The absorption of light by the blood depends on the change in the forehead blood volume. Changes in light intensity due to absorption were recorded in the video. Consequently, the pixel intensity pf in a fixed location had different values for each frame i. The PPG signal was extracted from the temporal changes in the pixel intensity in the adjacent frames. The green channel from each frame was selected and processed. The acquired video was then converted into an image sequence (frames). A 30 s video was recorded for each subject. The frame rate was 60 fps; thus, a video of 30 s contained M = 30 × 60 = 1800 images.

Each frame in the image sequence was transformed into data points by averaging the selected pixels according to a certain window size. For any ith frame, assuming neighboring pixels in the window of size N × N and the pixel color value of Pi (j, k), the pixel values of all points were superimposed and averaged.

The average pixel value Pi of the ith frame was obtained using the following formula:

$$ {P}_i=\frac{\sum_{j=1}^{N\kern0.75em }{\sum}_{k=1}^{N\kern0.75em }{P}_i\left(j,k\right)}{N^2}\kern1em ,\kern0.5em i=1,2,..M $$
(4)

Using this method, the 2D image for the ith frame was converted to data points; then, M frames of the image were converted to M data points, namely, P1, P2, P3,. .. PM. Finally, the PPG signal was obtained by sorting the data points across time.

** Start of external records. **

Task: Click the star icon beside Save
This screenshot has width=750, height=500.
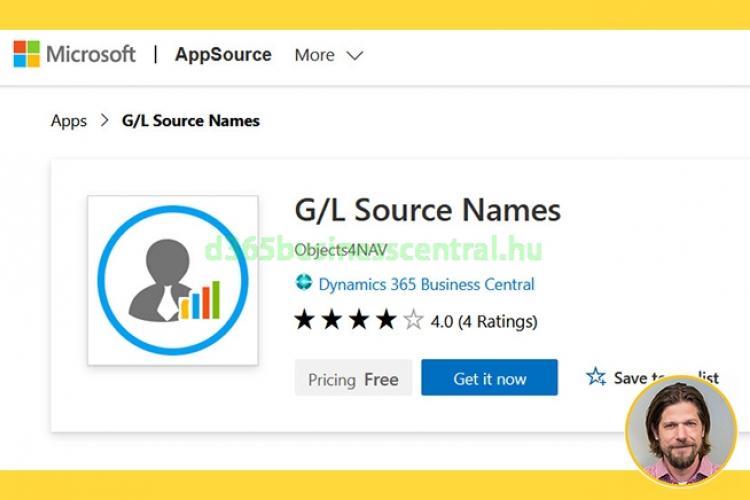Action: click(596, 377)
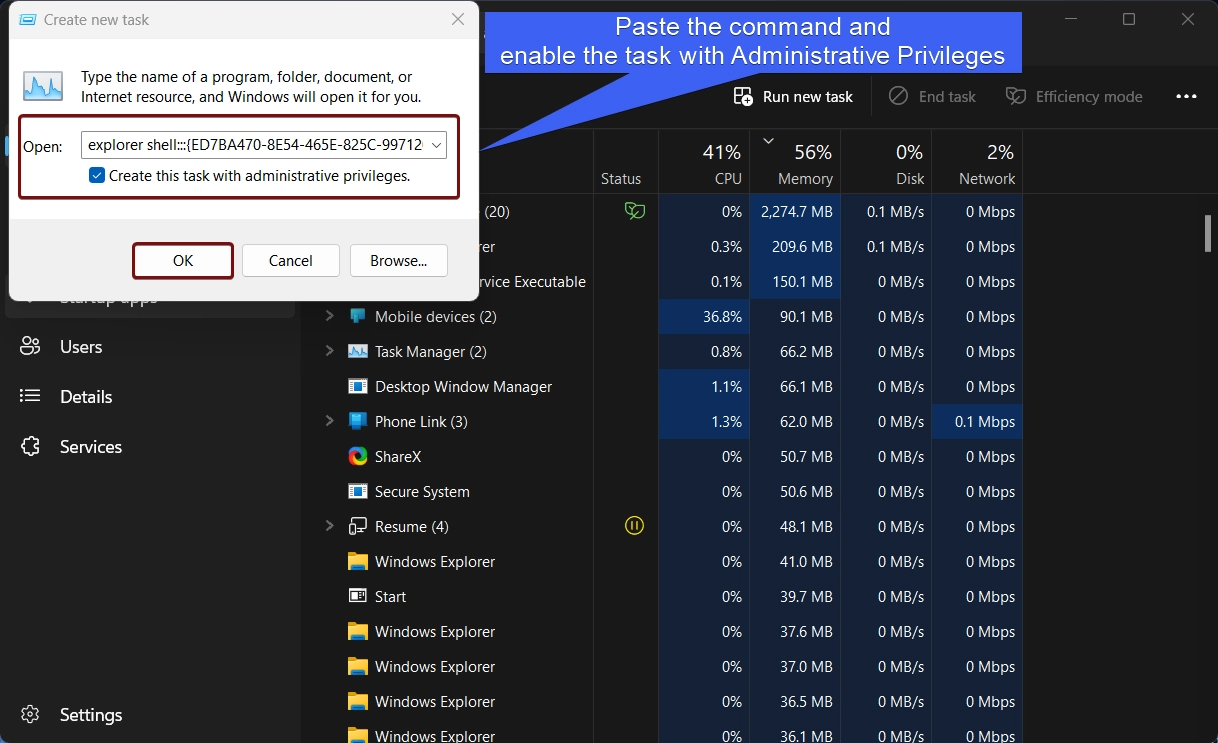
Task: Expand the Open field dropdown arrow
Action: [x=436, y=146]
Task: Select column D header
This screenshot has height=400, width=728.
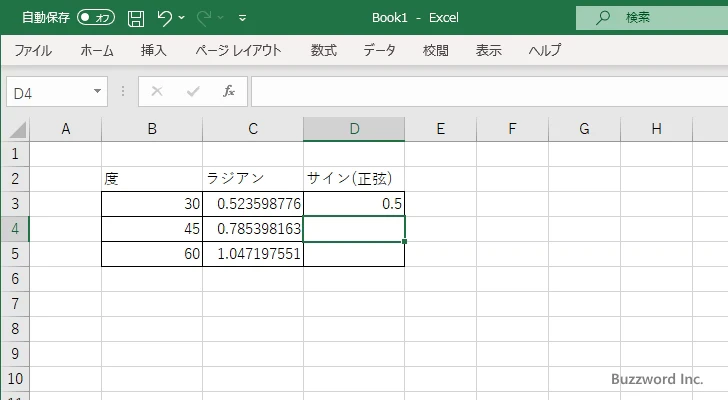Action: pos(354,128)
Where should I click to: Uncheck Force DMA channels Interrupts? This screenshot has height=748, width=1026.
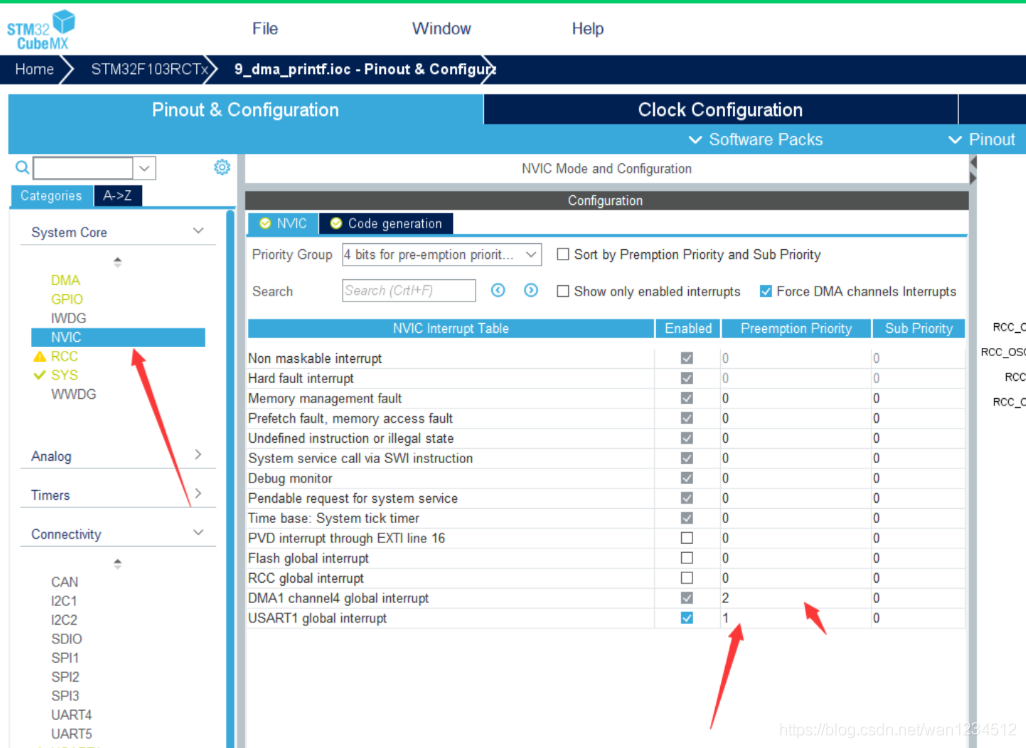(766, 291)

The time of sample I is ti, and can be calculated using the following equation:

$$ {t}_i=\frac{i}{f_s}\kern1em ,i=1,2,..M $$
(5)

where fs is the sampling rate, which is equal to the number of frames per second multiplied by the interpolation factor, that is 60 × 4 = 240 samples/s.

Interpolation was used to increase the number of data points of the PPG signal so that the interpolated PPG signal would have a higher sampling rate. The extracted rPPG samples from the video frames versus the sample time are plotted in Fig. 4.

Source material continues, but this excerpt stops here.